“The people who provide early care and education services have long subsidized the cost by the poverty-level wages that are paid to them,” Austin said.
Low wages lead to high staff turnover and shortages in the system, she said.
The study highlighted state and local programs designed to bolster their systems, including California’s first-in-the-nation retirement fund for home-based child care providers.
In San Francisco, a child care provider tapped into local funding to pay its early educators between $28 to $45 per hour, depending on their qualifications, and it used federal pandemic aid money to pay workers another $100 per day in hazard pay.
“We are seeing the benefits of these investments,” said Yohana Quiroz, director of the Felton Institute’s early care and education program.

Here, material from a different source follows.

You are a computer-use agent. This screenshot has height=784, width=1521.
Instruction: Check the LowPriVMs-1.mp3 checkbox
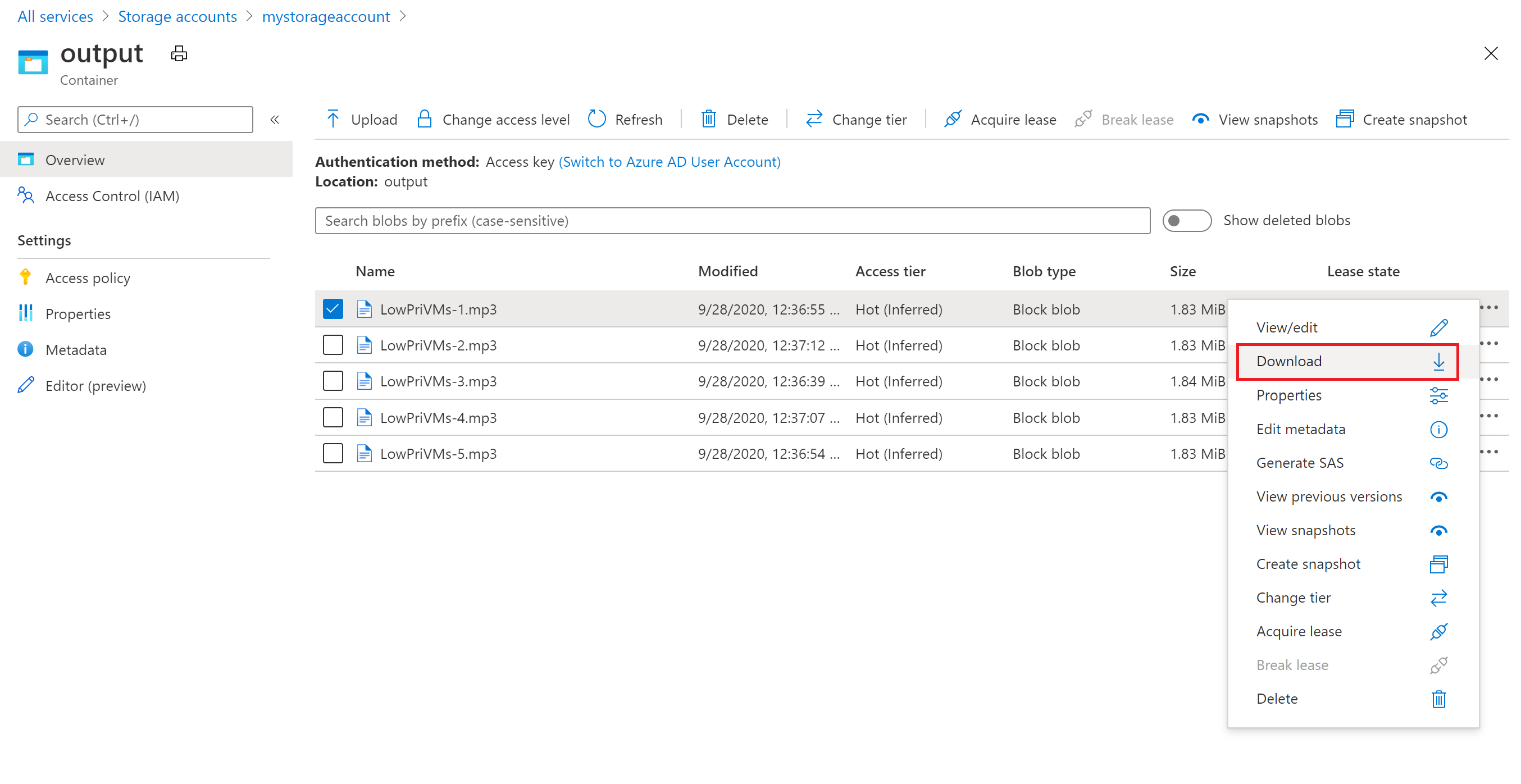332,308
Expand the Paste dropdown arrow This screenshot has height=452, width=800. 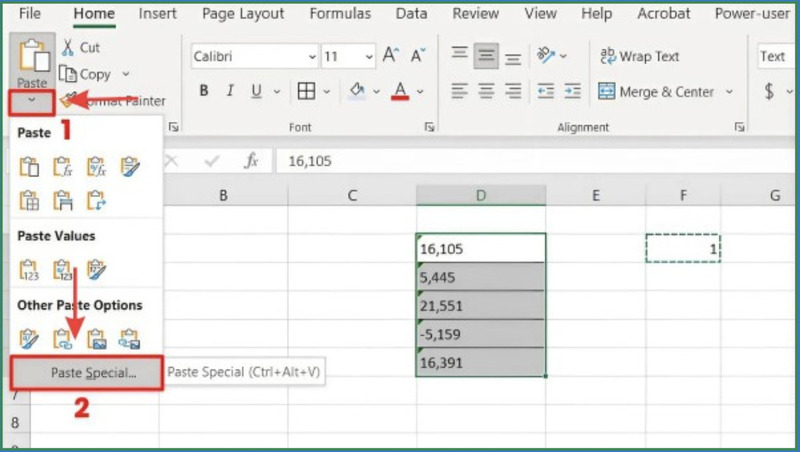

“We’re seeing a significant retention rate that we have not seen in the past,” she said. She said that 30 out of 100 early educator jobs remain open at the start of each school year, but this fall, she only had four vacancies.
But local funding alone can’t support the high cost of providing child care in an expensive city like San Francisco, Quiroz said, adding that she relies on a combination of federal, state and local funds to run her program.
States like Utah and Mississippi used COVID-19 relief funds to boost early educators’ pay, but their support stopped when those funds dried up last month.
The programs helped stabilize the workforce in those states and showed that public investments to support them could lead to more abundant and affordable child care, said Caitlin McLean, the report’s lead author and director of the center’s multistate and international programs.
“This is a critical time for national, state and local leaders to step up, not back, for these skilled educators whose support is so crucial for children, families and the economy,” McLean said.